Wegen der Nähe zur Eisenbahnlinie sei mit einer „ganzen Menge Krach“ zu rechnen, warnte Hellwig: „Jeder Käufer weiß zwar, wo er baut. Trotzdem kriegen wir später Beschwerden zu hören.“ Zumal die Bahn signalisiert habe, dass die ICE-Strecke Hannover-Berlin ausgebaut werden soll.

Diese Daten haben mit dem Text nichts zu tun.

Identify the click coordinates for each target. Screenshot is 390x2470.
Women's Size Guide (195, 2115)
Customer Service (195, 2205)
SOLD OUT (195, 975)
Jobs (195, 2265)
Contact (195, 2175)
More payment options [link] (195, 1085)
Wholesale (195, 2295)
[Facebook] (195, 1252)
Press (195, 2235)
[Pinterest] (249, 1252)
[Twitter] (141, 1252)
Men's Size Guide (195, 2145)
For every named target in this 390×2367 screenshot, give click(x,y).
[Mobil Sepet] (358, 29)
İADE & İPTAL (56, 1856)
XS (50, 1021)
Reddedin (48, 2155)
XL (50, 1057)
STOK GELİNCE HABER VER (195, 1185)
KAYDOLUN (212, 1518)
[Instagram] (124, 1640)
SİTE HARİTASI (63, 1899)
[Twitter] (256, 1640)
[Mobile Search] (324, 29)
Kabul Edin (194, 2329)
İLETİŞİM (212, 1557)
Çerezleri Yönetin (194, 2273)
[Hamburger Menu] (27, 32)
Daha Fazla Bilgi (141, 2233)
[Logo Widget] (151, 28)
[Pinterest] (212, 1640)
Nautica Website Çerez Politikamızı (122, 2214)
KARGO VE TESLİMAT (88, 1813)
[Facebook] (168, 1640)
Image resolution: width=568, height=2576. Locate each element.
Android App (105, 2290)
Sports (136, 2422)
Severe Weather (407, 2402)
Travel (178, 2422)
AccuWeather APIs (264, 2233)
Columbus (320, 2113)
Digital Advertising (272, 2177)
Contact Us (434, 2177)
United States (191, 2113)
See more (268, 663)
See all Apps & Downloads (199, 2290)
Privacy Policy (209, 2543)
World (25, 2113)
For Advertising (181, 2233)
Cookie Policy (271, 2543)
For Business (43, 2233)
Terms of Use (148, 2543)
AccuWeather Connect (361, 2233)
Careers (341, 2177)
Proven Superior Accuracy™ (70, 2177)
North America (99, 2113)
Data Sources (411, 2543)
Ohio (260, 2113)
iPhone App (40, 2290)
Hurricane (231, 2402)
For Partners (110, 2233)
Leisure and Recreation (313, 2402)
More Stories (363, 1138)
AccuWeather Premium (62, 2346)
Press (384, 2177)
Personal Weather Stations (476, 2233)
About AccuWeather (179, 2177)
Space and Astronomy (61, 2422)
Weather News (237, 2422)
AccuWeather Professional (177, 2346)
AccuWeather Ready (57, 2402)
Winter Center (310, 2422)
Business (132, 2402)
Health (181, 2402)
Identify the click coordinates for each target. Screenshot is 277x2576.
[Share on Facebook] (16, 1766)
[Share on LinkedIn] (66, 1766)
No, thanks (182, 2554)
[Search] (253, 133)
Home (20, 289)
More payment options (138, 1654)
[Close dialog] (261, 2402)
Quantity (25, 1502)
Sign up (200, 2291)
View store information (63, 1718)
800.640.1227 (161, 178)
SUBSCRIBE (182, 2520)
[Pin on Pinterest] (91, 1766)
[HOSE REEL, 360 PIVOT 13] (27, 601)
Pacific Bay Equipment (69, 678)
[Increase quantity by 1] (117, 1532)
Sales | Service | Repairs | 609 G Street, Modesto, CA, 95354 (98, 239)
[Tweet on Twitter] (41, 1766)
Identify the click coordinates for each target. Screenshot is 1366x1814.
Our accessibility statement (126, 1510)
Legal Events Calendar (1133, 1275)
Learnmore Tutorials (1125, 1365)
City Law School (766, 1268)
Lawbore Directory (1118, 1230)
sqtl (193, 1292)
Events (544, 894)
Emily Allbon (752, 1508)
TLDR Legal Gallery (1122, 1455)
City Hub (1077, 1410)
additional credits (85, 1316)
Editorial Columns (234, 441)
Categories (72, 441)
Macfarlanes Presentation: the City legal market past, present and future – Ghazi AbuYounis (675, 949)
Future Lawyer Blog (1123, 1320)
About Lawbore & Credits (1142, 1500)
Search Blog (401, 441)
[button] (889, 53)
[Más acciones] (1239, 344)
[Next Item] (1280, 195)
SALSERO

Zudem sei mit deutlich mehr Verkehr zu rechnen, würden dort doch wohl 25 bis 28 Bauplätze ausgewiesen. Die Infrastruktur müsse mit dem Wachstum auch Schritt halten können, sagte er.

Lärmschutz notwendig

Vorsitzender Passeyer verwies auf fehlende Alternativen für Bauland: „Wir wollen die Bebauung ja verdichten, nicht das Dorf weiter zerreißen.“ Und Planer Schütz ergänzte: „Ausreichender Lärmschutz wird oft schon durch die Wärmedämmung erreicht.“ Zudem könne man nachts die Fenster schließen oder schutzbedürftige Räume auf der von der Bahnlinie abgewandten Seite bauen. Der Ausschuss stimmte mit drei Ja bei zwei Enthaltungen für die Auslegung des B-Planes im beschleunigten Verfahren.